Voas RB, Tippetts AS, Bergen G, Grosz M, Marques P. Alcohol Clin. Exp. Res. 2016; 40(9): 1953-1960.


Pacific Institute for Research and Evaluation, Calverton, Maryland.


(Copyright © 2016, John Wiley and Sons)






BACKGROUND: Vehicle alcohol ignition interlocks reduce alcohol-impaired driving recidivism while installed, but recidivism reduction does not continue after removal. It has been suggested that integrating alcohol use disorder (AUD) treatment with interlock programs might extend the effectiveness of interlocks in reducing recidivism beyond their removal. This study evaluated the first implementation of a Florida policy mandating AUD treatment for driving under the influence (DUI) offenders on interlocks. Treatment was required when the offender accumulated 3 violations (defined as 2 "lockouts" within 4 hours; a lockout occurs when the device prevents a drinking driver from starting the vehicle).

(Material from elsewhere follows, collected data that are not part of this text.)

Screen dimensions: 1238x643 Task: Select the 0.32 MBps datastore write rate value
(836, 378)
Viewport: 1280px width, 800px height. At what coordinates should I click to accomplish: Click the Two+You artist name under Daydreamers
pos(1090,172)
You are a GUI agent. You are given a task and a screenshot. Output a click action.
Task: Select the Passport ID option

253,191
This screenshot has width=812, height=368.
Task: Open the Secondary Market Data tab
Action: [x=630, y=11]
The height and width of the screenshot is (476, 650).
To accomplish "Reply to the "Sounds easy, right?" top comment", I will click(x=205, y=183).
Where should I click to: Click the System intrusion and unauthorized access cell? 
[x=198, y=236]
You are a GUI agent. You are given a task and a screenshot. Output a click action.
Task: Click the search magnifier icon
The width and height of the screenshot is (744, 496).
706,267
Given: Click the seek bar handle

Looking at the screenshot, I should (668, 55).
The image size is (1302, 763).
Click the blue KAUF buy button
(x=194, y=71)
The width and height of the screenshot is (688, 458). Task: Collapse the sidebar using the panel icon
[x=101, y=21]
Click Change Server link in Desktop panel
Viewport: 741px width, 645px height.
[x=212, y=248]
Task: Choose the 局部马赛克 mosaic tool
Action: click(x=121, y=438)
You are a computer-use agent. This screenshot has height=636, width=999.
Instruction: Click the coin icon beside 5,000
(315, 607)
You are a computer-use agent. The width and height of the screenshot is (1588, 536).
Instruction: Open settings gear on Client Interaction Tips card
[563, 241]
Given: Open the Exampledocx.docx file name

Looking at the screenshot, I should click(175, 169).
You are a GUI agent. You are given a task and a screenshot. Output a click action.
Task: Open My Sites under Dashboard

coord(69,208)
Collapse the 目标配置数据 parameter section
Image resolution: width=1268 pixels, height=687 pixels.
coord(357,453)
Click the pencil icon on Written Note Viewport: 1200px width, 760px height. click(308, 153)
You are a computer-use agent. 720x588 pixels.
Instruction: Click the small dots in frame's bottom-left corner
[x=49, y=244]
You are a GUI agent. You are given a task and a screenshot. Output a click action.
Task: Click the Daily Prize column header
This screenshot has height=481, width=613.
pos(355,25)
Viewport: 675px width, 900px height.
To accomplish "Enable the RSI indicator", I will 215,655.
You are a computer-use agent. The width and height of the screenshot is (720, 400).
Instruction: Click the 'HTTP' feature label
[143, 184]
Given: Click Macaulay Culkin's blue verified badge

METHODS: Cox regression was used to compare alcohol-impaired driving recidivism during the 48 months following the interlock removal between 2 groups: (i) 640 multiple DUI offenders who received AUD treatment while interlocks were installed; and (ii) 806 matched offenders not mandated to treatment while interlocks were installed.

RESULTS: The ignition interlock plus treatment group experienced 32% lower recidivism, 95% confidence interval [9, 49], following the removal of the interlock during the 12 to 48 months in which they were compared with the nontreatment group. We estimated that this decline in recidivism would have prevented 41 rearrests, 13 crashes, and almost 9 injuries in crashes involving the 640 treated offenders over the period following interlock removal.

CONCLUSIONS: This study provides strong support for the inclusion of AUD treatment for offenders in interlock programs based on the number of times they are "locked out." The offenders required to attend treatment demonstrated a one-third lower DUI recidivism following their time on the interlock compared to similar untreated offenders.